[[ DOCUMENT SECTION, beginning ]]

Lachelier saw that the important point of Ravaisson's doctrine lay in the problem of these two types of causality. His thesis is therefore devoted to the examination of efficient and final causes. This little work of Lachelier marks a highly important advance in the development of the spiritualist philosophy. He clarifies and re-affirms more precisely the position indicated by Ravaisson. Lacheher tears up the treaty of compromise which was drafted by Leibnitz to meet the rival demands of science with its efficient causes and philosophy with its final causes. The world of free creative spontaneity of the spirit cannot be regarded, Lachelier claims (and this is his vital point), as merely the complement of, or the reflex from, the world of mechanism and determinism.

He works out in his thesis the doctrine that efficient causes can be deduced from the formal laws of thought. This was Taine's position, and it was the limit of Taine's doctrine. Lachelier goes further and undermines Taine's theories by upholding final causes, which he shows depend upon the conception of a totality, a whole which is capable of creating its parts. This view of the whole is a philosophical conception to which the natural sciences never rise, and which they cannot, by the very nature of their data and their methods, comprehend. Yet it is only such a conception which can supply any rational basis for the unity of phenomena and of experience. Only by seeing the variety of all phenomena in the light of such an organic unity can we find any meaning in the term universe, and only thus, continues Lachelier, only on the principle of a rational and universal order and on the reality of final causes, can we base our inductions. The "uniformity of nature," that fetish of the scientists which, as Lachelier well points out, is merely the empirical regularity of phenomena, offers no adequate basis for a single induction.

[[ DOCUMENT SECTION, end ]]

● **TASKS AND EXERCISES**
(A) In the passage on Lachelier's philosophy, what does Lachelier say the "uniformity of nature" merely is?
(B) Render this sentence from the passage on Lachelier's philosophy into French: "His thesis is therefore devoted to the examination of efficient and final causes."
(C) Carry the passage on Lachelier's philosophy forward from its final sentence.

[[ INFORMATION GIVEN, beginning ]]

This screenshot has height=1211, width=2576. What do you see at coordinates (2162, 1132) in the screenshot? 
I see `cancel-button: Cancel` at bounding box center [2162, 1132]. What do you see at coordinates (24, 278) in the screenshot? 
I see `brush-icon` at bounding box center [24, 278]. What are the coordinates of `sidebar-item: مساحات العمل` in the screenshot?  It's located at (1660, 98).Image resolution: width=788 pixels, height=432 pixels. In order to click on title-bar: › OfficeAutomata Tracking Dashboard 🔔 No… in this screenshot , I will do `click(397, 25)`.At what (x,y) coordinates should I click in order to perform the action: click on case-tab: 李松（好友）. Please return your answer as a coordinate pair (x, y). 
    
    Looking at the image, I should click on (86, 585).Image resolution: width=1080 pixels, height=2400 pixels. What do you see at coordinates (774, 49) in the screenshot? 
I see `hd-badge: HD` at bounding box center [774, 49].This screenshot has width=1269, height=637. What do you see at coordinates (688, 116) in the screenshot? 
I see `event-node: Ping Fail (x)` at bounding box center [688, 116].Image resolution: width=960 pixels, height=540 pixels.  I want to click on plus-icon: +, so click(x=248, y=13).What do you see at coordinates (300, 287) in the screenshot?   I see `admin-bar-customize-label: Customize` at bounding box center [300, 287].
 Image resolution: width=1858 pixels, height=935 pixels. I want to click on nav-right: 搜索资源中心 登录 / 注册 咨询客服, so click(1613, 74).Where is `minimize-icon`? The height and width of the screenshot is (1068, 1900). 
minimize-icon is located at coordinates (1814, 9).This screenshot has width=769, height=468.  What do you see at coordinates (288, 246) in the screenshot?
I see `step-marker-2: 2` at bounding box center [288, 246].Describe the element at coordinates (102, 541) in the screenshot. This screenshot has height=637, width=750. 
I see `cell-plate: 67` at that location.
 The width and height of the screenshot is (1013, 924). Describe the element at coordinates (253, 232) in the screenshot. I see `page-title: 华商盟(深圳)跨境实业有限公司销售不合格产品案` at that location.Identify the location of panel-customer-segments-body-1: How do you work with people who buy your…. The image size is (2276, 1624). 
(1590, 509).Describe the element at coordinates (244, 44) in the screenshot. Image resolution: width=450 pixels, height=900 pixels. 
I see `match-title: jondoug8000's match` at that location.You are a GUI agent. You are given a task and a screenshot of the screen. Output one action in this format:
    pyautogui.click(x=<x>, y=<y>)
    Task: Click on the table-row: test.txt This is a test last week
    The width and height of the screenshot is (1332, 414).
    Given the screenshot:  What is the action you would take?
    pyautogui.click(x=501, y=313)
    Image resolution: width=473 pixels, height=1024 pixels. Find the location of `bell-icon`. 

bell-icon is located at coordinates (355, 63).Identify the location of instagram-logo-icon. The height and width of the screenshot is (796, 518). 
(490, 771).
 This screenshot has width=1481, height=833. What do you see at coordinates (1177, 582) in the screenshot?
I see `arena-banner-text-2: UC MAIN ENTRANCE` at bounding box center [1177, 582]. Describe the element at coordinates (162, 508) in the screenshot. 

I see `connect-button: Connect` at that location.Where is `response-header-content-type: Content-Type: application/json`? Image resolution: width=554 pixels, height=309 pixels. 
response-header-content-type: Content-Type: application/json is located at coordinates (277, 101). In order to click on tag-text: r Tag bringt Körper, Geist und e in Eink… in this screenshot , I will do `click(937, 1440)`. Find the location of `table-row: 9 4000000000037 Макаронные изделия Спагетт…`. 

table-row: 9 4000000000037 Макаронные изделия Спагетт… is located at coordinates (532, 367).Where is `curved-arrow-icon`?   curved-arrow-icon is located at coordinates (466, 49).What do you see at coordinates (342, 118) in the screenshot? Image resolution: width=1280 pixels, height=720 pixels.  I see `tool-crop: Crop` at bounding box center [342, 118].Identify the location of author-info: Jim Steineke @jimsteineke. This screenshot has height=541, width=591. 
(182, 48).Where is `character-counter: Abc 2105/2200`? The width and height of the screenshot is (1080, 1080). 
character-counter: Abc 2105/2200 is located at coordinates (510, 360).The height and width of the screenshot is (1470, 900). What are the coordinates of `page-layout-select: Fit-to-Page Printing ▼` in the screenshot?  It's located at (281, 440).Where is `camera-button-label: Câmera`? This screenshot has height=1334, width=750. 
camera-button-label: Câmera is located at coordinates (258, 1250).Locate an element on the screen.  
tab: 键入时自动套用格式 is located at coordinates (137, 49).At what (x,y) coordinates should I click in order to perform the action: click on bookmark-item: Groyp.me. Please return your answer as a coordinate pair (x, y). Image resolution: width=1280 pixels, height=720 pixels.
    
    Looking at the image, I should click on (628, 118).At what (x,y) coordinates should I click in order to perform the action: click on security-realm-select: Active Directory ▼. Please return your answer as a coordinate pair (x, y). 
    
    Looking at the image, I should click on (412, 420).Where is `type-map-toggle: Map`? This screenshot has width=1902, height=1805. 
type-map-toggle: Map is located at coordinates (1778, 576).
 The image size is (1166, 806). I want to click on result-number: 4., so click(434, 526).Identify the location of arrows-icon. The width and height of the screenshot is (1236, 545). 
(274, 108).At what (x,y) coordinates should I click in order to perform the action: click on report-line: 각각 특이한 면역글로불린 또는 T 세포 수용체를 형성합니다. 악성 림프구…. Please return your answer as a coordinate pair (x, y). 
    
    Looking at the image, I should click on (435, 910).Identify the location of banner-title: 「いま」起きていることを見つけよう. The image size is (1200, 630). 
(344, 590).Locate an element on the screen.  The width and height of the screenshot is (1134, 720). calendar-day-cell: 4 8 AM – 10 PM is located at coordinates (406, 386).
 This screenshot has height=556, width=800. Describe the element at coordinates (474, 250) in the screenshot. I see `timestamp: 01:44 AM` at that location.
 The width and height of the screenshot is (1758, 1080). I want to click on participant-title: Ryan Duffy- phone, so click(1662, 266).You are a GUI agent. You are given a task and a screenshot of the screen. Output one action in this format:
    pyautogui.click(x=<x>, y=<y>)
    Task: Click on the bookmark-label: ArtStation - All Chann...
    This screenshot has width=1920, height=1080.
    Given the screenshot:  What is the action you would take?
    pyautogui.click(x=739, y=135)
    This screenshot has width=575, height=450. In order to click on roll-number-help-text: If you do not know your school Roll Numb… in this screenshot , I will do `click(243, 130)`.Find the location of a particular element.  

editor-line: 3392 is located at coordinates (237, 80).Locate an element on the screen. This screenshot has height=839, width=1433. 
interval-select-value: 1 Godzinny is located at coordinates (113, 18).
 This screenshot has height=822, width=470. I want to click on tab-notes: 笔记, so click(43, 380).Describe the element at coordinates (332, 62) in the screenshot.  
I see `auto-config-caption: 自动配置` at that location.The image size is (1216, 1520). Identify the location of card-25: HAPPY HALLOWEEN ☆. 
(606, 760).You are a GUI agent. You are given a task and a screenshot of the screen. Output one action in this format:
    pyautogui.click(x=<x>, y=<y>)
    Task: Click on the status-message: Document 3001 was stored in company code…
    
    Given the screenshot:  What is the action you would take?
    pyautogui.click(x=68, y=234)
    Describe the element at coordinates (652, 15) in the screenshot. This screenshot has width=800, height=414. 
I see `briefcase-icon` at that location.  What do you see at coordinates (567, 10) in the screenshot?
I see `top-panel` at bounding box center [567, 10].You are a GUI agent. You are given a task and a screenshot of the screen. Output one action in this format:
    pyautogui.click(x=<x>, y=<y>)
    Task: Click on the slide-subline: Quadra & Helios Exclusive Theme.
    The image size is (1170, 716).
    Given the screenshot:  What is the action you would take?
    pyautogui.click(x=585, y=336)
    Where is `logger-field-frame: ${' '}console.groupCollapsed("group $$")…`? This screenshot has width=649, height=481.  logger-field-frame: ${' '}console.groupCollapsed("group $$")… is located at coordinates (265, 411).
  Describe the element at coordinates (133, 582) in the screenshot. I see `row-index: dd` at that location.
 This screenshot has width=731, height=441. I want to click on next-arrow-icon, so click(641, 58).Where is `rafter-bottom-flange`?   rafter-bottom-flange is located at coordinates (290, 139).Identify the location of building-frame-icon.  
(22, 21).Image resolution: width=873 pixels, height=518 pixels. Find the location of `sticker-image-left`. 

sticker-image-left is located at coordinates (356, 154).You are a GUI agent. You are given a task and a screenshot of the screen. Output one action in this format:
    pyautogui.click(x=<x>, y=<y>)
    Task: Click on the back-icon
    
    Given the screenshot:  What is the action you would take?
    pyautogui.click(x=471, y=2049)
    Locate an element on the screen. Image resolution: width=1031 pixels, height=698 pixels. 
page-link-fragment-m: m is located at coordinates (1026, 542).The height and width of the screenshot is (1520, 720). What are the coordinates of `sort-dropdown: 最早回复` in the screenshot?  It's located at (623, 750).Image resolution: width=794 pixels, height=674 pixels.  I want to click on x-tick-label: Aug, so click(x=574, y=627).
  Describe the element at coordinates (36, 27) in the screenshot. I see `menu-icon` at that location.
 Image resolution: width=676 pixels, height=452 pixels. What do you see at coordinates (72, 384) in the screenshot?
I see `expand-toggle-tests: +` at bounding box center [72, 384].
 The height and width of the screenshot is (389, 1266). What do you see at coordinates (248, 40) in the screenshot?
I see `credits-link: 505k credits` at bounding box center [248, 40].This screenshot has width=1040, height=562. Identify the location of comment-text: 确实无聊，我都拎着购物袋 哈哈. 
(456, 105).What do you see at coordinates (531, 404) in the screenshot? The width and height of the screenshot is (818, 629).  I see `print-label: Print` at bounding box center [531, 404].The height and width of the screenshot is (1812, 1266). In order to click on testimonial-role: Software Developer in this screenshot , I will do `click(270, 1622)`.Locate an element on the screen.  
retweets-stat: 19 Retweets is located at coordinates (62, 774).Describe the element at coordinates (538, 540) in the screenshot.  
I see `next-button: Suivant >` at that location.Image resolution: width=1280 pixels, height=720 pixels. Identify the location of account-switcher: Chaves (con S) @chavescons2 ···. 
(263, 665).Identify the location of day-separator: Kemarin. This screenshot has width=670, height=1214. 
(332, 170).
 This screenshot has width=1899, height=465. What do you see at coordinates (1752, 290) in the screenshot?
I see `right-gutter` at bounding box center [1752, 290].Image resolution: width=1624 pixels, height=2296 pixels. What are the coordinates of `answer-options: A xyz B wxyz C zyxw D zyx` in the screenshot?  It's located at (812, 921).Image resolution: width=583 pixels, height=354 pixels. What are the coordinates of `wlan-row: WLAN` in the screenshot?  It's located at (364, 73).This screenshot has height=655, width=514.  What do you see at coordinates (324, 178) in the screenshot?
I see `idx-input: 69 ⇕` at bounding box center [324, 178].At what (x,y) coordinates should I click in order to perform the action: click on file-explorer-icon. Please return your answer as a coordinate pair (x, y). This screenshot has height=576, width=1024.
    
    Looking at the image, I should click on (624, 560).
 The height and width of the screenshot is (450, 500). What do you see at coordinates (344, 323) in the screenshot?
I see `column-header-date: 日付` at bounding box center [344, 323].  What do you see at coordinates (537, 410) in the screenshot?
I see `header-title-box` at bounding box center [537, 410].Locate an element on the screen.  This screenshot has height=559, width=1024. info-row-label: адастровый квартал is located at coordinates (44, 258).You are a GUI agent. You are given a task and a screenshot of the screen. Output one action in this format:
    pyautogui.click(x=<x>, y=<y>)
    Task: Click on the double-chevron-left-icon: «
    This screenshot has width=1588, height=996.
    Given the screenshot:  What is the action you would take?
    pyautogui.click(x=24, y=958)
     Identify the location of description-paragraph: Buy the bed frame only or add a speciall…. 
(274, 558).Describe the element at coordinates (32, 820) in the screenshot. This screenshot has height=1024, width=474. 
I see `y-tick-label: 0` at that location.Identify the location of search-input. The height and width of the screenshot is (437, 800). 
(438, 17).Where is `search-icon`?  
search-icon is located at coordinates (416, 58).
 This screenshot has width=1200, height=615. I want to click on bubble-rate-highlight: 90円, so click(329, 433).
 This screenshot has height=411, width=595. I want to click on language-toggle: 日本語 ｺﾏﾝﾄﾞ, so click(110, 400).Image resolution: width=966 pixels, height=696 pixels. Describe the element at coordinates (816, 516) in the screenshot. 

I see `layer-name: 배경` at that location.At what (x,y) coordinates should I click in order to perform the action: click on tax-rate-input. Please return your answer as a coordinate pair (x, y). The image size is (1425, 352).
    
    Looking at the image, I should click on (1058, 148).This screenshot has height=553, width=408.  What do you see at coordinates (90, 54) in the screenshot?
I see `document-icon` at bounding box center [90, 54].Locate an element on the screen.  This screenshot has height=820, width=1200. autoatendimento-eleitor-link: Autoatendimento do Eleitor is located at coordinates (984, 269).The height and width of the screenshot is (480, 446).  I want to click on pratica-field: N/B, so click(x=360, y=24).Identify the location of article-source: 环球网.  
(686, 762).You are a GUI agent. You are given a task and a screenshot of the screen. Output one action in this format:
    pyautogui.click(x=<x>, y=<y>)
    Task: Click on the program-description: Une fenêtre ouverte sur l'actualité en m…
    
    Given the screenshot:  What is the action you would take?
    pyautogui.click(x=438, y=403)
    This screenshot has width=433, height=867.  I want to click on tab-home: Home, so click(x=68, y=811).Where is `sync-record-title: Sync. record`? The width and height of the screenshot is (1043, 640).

[[ INFORMATION GIVEN, end ]]

● **ANSWERS BY ITEM**
(A) It is merely the empirical regularity of phenomena.

(B) Sa thèse est donc consacrée à l'examen des causes efficientes et des causes finales.

(C)
Lachelier developed his doctrines further in the article, Psychologie et Métaphysique. We can observe in it the marks which so profoundly distinguish the new spiritualism from the old, as once taught by Cousin. The old spiritualism had no place between its psychology and its metaphysics for the natural sciences. Indeed it was quite incapable of dealing with the problem which their existence and success presented, and so it chose to ignore them as far as possible. The new spiritualism, of which Lachelier is perhaps the profoundest speculative mind, not only is acquainted with the place and results of the sciences, but it feels itself equal to a criticism of them, an advance which marks a highly important development in philosophy.

In this article Lachelier endeavours to pass beyond the standpoint of Cousin, and in so doing we see not only the influence of Ravaisson's ideas of the creative activity of the spirit, but also of the discipline of the Kantian criticism, with which Lachelier, unlike many of his contemporaries in France at that time, was well acquainted.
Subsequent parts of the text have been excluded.